- Semester: Spring 2020
- Course ID: 179P
- Credit Hours: 1
- Grading Method: Pass/Fail Mandatory
- Short course: Jan 13 - Jan 20, 2020
- 1L and upperclass elective
|MON, TUE, WED, THU, FRI
|8:00 am - 5:00 pm
In this intensive short course, students will learn the basic building blocks of a competent bio-psychosocial history investigation, and its role in the accurate assessment of a client’s mental, emotional and medical condition. They will receive substantial instruction and training in mental health techniques for establishing rapport and conducting interviews with psychiatrically, cognitively or emotionally compromised individuals.

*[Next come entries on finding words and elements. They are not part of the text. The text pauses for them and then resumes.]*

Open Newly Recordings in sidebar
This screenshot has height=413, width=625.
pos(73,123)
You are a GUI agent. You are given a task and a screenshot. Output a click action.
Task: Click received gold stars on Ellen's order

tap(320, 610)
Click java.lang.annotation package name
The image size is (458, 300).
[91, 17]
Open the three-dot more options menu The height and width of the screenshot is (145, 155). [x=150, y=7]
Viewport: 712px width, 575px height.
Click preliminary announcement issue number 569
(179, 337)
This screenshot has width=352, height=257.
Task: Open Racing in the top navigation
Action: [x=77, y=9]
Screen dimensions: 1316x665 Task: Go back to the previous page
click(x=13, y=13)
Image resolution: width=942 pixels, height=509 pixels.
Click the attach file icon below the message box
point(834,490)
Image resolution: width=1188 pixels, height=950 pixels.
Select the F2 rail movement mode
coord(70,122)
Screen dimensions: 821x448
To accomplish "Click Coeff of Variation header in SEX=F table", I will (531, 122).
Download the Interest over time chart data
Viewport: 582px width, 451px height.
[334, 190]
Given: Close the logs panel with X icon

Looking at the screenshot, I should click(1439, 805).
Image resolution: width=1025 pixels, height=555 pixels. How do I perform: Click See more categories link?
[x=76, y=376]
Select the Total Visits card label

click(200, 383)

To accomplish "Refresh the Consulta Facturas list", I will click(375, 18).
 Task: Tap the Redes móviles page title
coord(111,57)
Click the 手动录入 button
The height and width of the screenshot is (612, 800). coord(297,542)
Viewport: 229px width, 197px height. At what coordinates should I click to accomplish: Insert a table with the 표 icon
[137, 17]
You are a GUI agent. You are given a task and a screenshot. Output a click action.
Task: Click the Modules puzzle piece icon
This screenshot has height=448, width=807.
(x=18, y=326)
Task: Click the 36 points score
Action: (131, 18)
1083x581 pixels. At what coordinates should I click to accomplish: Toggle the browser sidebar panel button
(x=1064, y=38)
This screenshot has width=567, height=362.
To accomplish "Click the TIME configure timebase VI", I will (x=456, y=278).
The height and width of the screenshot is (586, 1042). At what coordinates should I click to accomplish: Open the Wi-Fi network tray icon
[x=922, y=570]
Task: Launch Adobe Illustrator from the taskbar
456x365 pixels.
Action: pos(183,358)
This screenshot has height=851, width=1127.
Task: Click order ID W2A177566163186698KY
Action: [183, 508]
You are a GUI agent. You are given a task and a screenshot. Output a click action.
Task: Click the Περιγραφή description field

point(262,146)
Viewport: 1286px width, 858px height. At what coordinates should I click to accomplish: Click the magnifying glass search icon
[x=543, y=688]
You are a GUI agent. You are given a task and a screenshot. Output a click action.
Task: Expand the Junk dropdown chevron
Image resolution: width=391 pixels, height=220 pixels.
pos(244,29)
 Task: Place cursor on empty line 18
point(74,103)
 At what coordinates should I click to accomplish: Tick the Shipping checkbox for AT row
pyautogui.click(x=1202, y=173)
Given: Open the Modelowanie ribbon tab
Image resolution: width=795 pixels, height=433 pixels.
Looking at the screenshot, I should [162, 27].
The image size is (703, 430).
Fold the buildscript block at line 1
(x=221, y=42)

This course aims to train students to identify subtle signs of cognitive, psychiatric or emotional impairment, build effective working rapport with such clients and witnesses, overcome barriers to disclosure of important sensitive life and family history information, and work collaboratively with mental health experts to build a complete, reliable and humanizing case for the client. These are skills that mental health professionals are expected to develop through several years of education and experience; however, in a week-long intensive course we can familiarize law students with the challenges presented by investigating mental health issues and developing narratives in which mental or emotional impairment is an important part of the greater context of the case or the individual. Heavy emphasis will be placed on the importance of working with a multidisciplinary and culturally diverse team, essential to providing competent representation to varying and diverse client populations.